Pipit Kecil yang Malang
Ada seekor pipit kecil
Dia begitu manis
Murni dan tak bersalah
Untuk itu tuhan tersenyum padanya
Memberinya berkah pagi dan petang
Suatu waktu ia terperangkap
dalam sangkar atas nama cinta
Seharian ia menatap keluar
Mendambakan ingin terbang
Lepas dan bebas
O, betapa malang nasibnya
Saat kesempatannya datang
Dia meninggalkan sangkarnya
Tapi sebelum dia menggapai langit
Burung elang mendatanginya
Mengoyak tubuhnya
Sepotong demi sepotong
[Bunu, 24.02.2023]
Biarkan Aku di Sini
Bila aku kedapatan melakukan salah
Sekali tamparan di pipi kiri
Sudah lebih dari cukup
Jangan lagi kau tampar pipi yang lain
Dan menghendaki suara sang gembala digenapi
Sebab aku bukan gembala yang baik
Masa yang sulit akan menciptakan pahlawan
Apa pun yang mau kau ambil dariku
Ambillah sesuka maumu
Tapi jangan sekali-kali memintaku pergi
dari bangsaku
Meninggalkan ibuku
Terpenjara jarak
Tersiksa rindu
Biarkan aku di sini
Menunggu sampai waktunya tiba
Saat matahari dan bulan bersatu
Langit menjadi merah
Kemudian semua orang akan mati
Aku pun melepas semua atribut
Diterpa angin dan debu
Dan berubah jadi pasir
Di atas pangkuan ibu
Cuma itu saja sebab
Mengapa aku masih di sini
[Bunu, 13.03.2023]
Lagu Kenangan
Ada lagu baru?
Tidak, belum ada!
Yang ada hanya lagu lama.
Kau tersenyum dan bernyanyi
Cinta membuatmu bernyanyi begitu manis
[Sly, 20.03.2023]
Eliaser Loinenak lahir di Puamese, Timor Tengah Selatan, Nusa Tenggara Timur, 2 Mei 1980. Menulis cerpen dan puisi.

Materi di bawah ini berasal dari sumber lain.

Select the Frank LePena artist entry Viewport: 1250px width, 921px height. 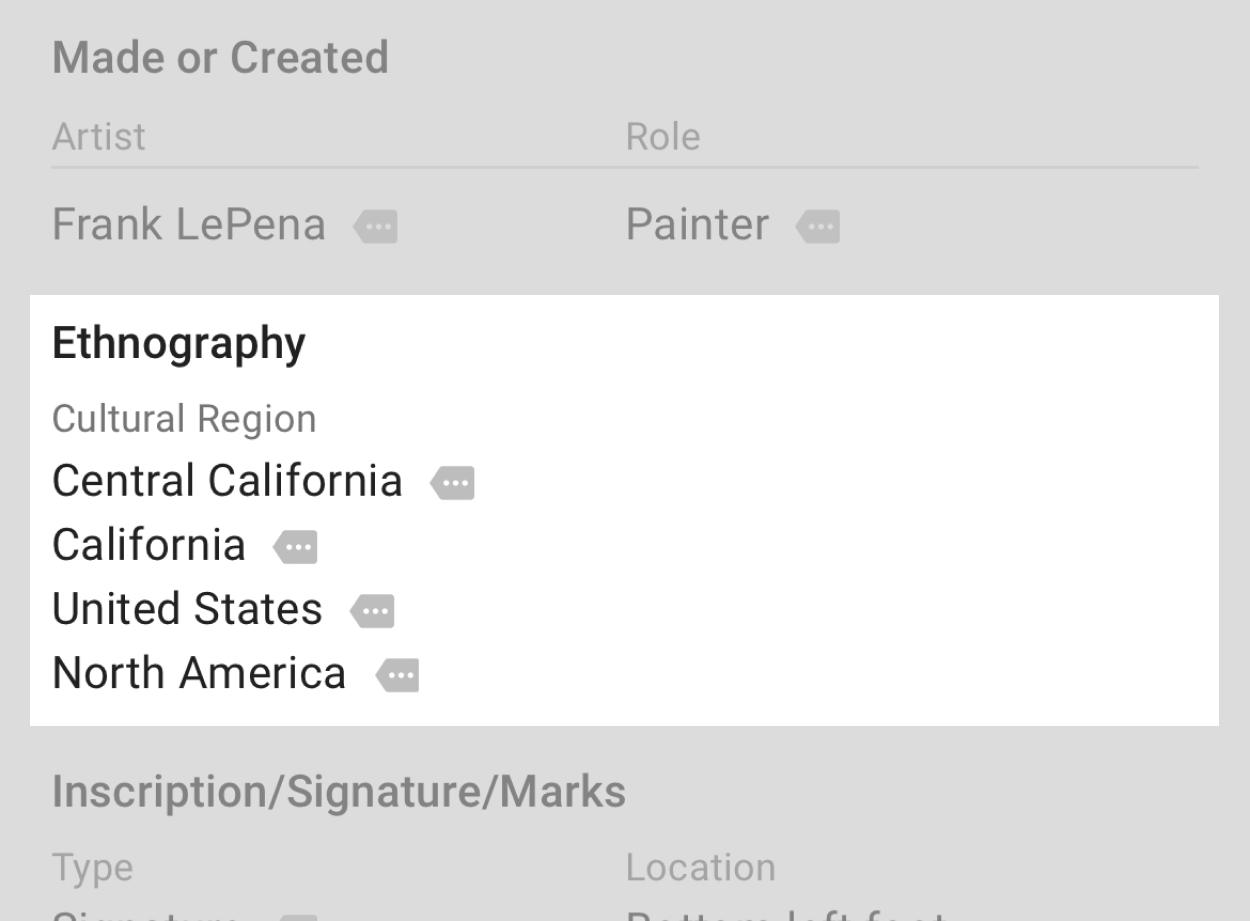[188, 224]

Puisi-puisinya termuat di bebagai media. Kumpulan buku puisi tunggalnya Cerita Sepasang Mata (Sketsa Media, 2022). Saat ini mengajar mata pelajaran bahasa Indonesia di SMP Negeri Satu Atap Sunu, kecamatan Amanatun Selatan, kabupaten Timor Tengah Selatan, provinsi Nusa Tenggara Timur.